» **Excerpted records**:

= = = = =

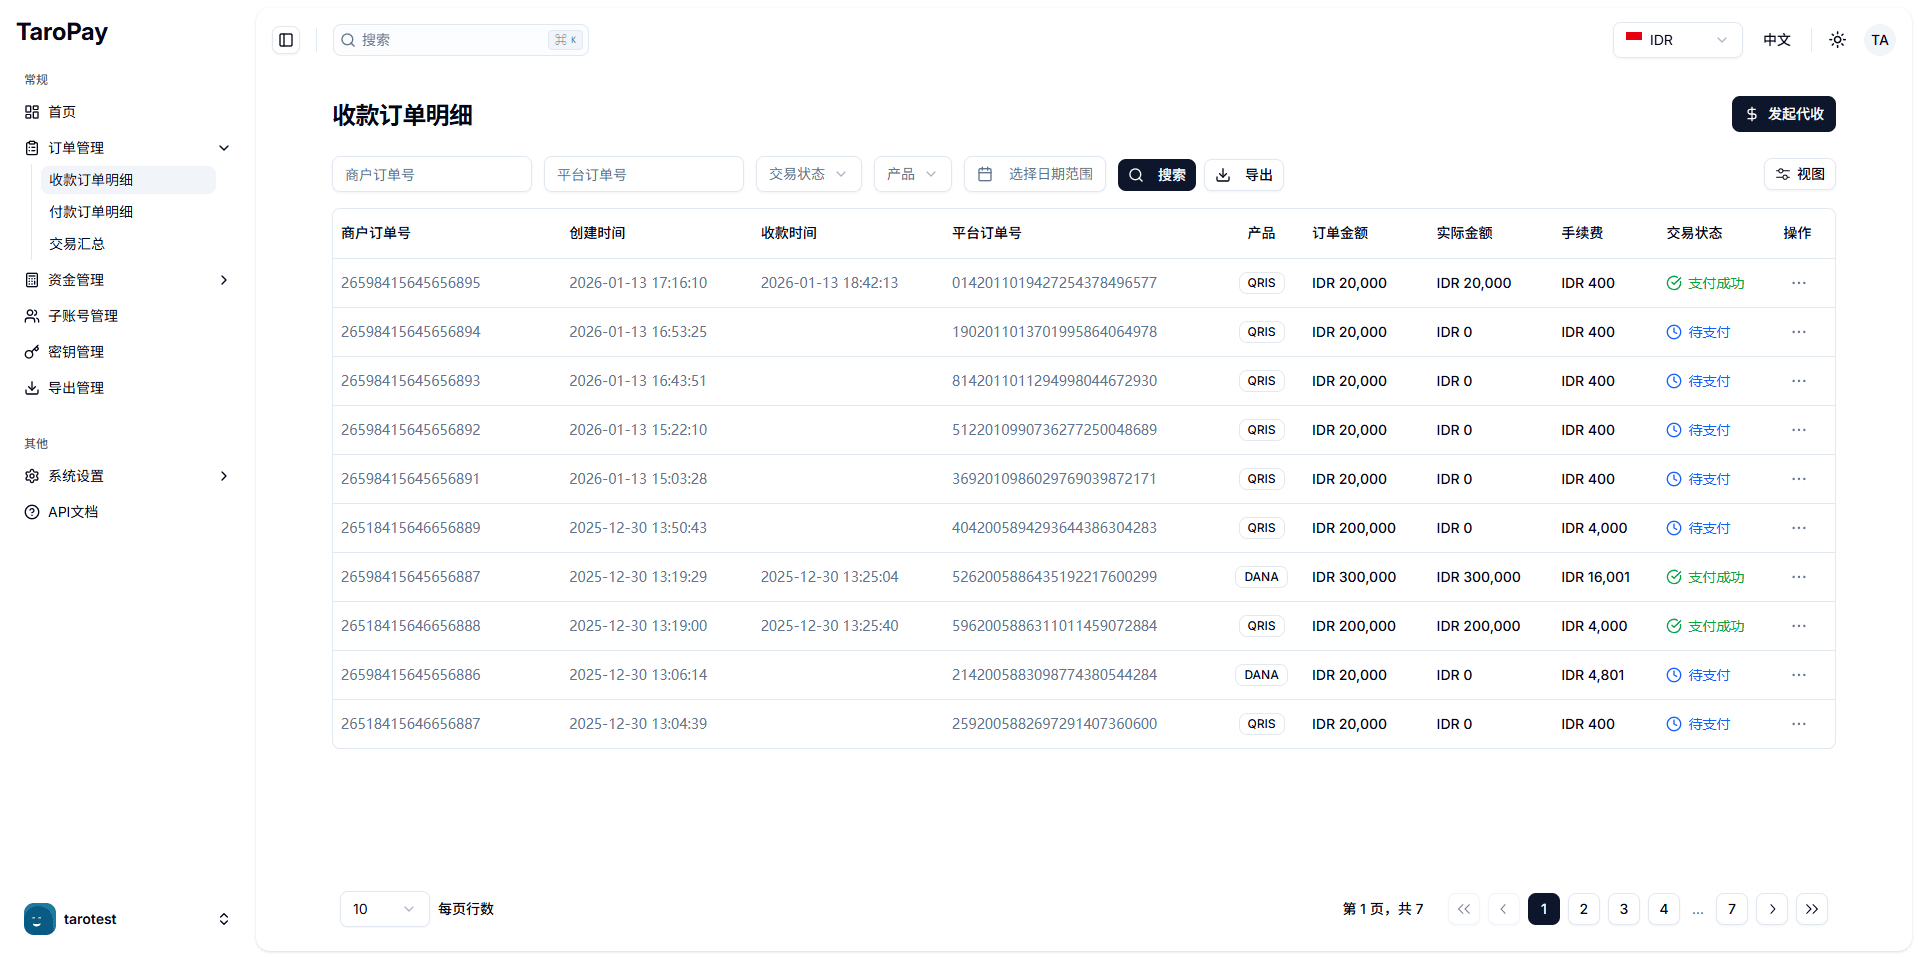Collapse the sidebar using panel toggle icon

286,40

= = = = =

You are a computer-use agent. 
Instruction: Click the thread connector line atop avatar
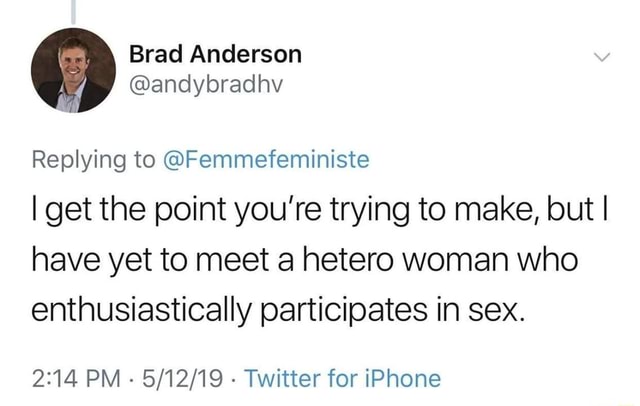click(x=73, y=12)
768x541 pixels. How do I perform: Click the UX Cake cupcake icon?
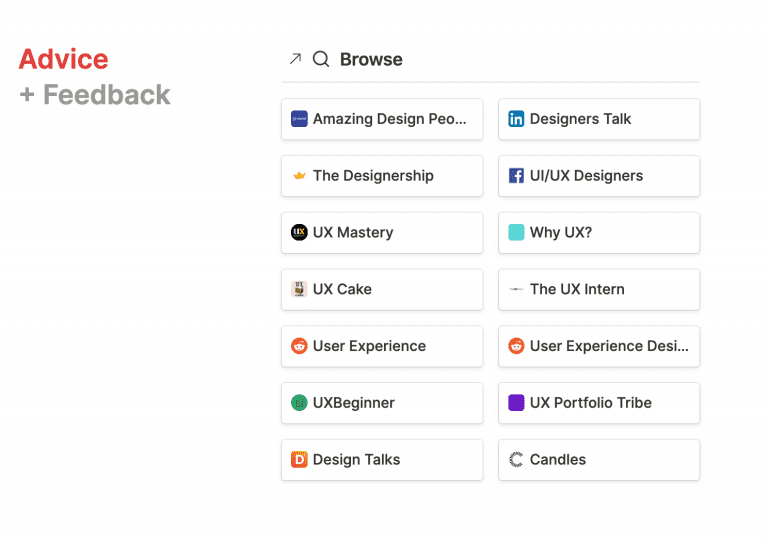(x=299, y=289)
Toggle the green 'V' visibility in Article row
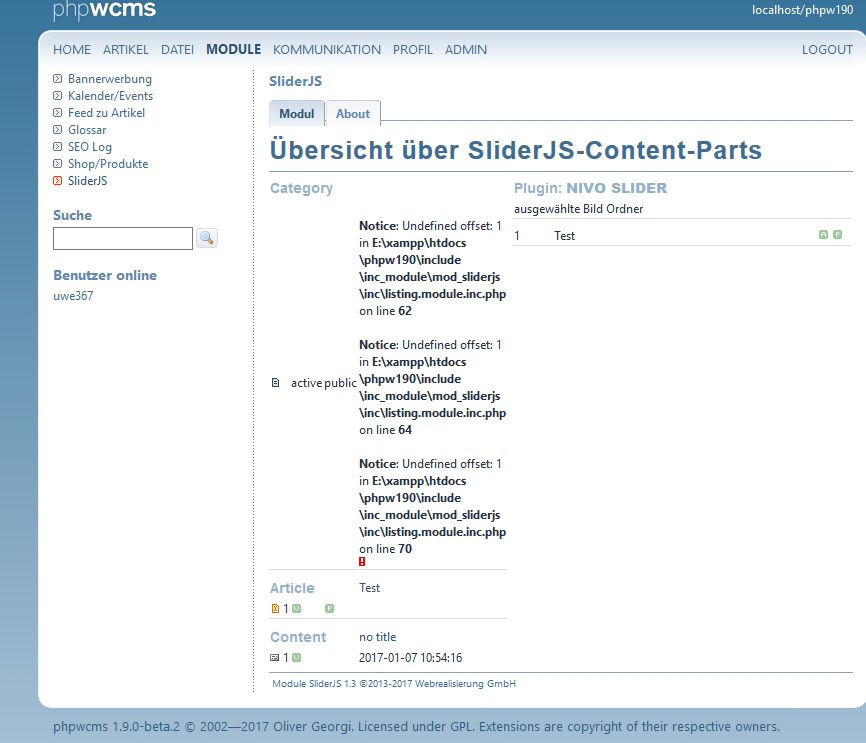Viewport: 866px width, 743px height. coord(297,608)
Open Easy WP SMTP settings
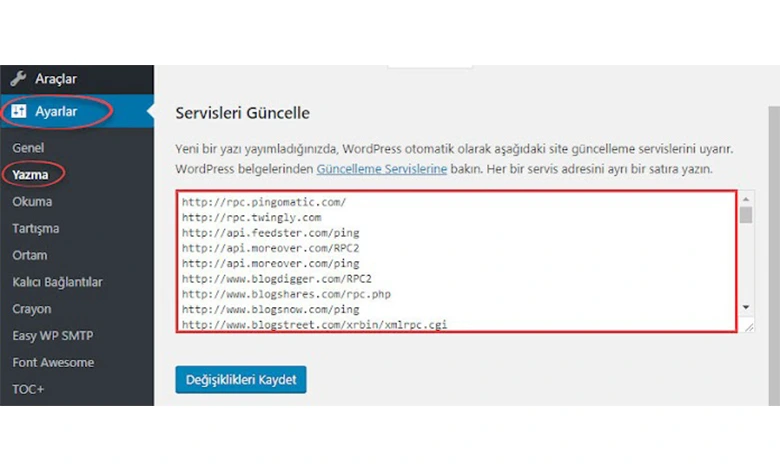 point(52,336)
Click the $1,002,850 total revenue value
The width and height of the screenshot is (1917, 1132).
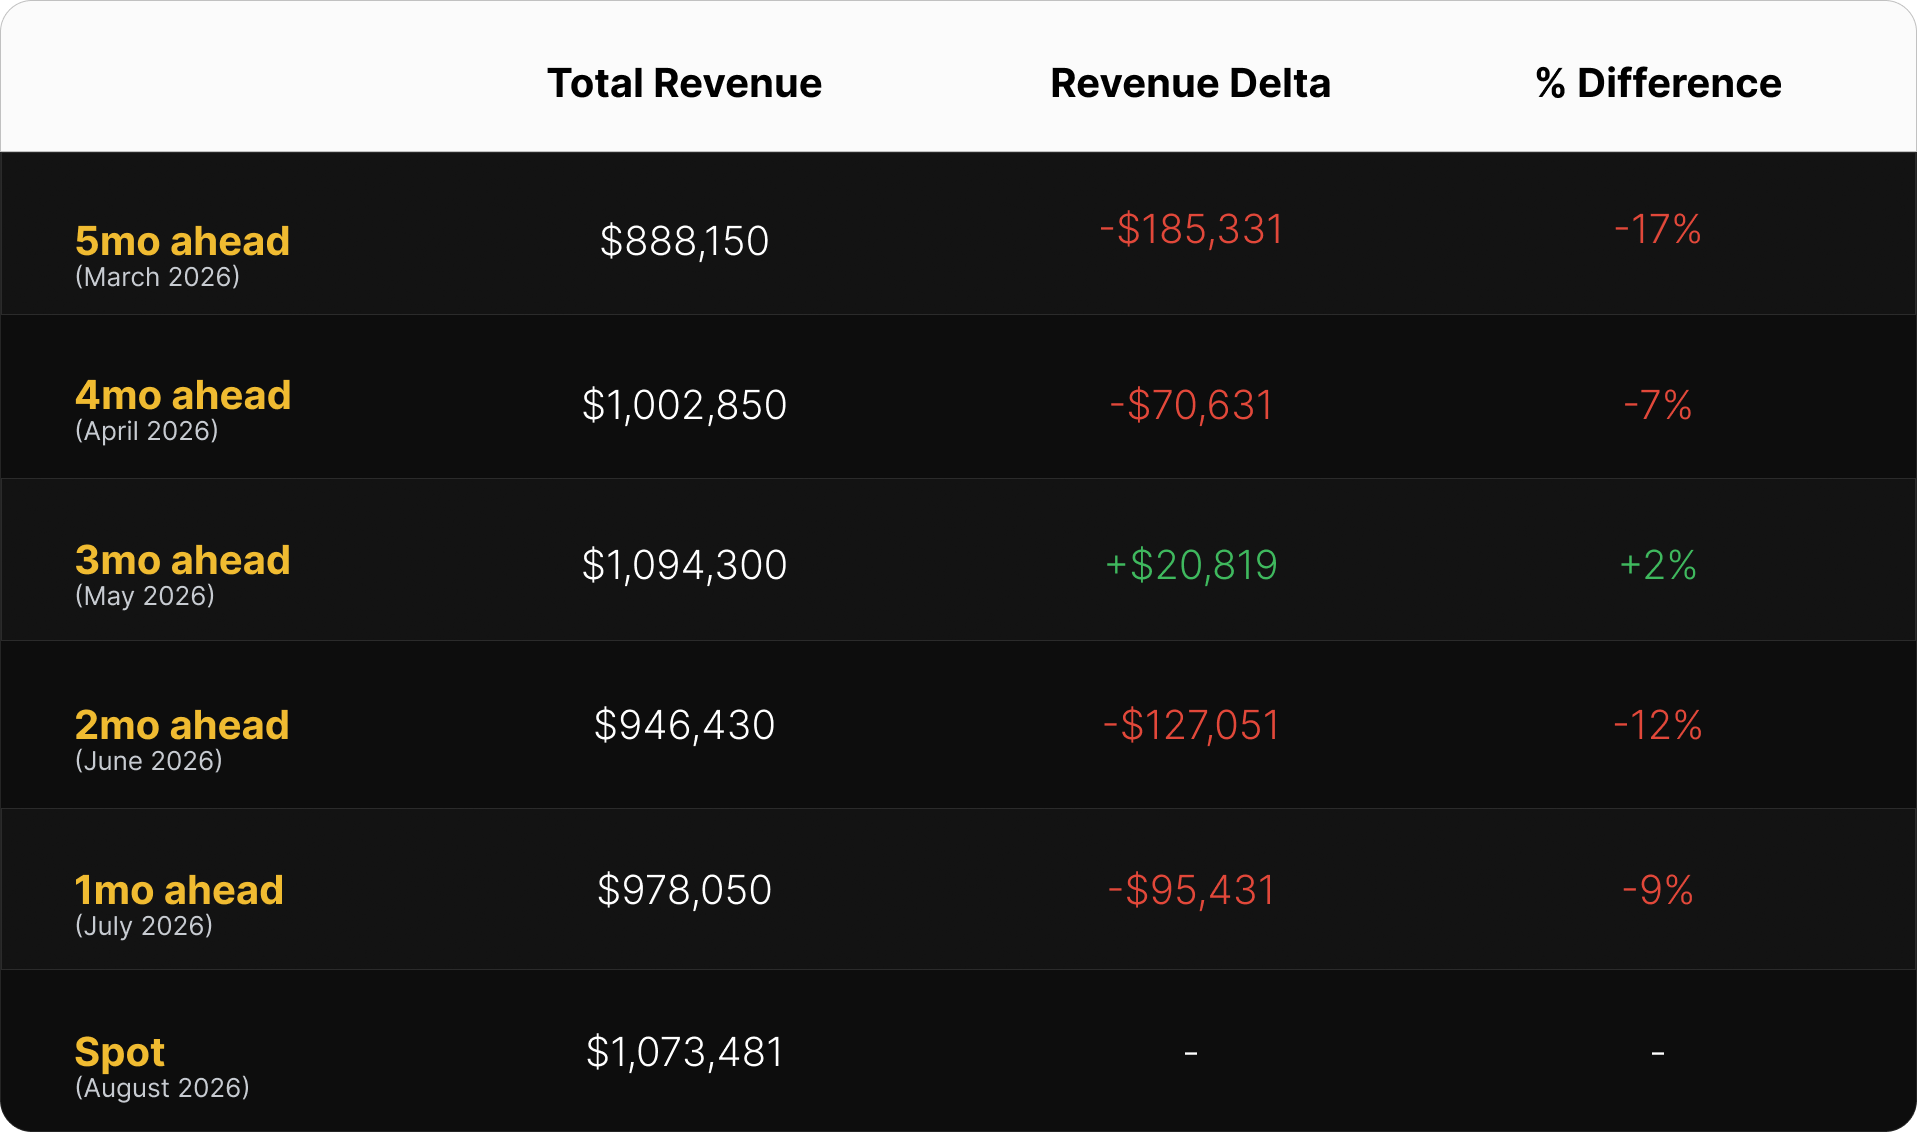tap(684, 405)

= = = = =

» **What this task involves**:
Please rescale the material that begins at the line containing "Click the $1,002,850 total revenue value" and stops after the line containing "tap(684, 405)". Reproduce those lines with their requests, multiply every coordinate in the answers by 0.75, round each result to a whole number (halves go up), and leave the pictures out.

» **Output**:
Click the $1,002,850 total revenue value
The width and height of the screenshot is (1917, 1132).
tap(513, 304)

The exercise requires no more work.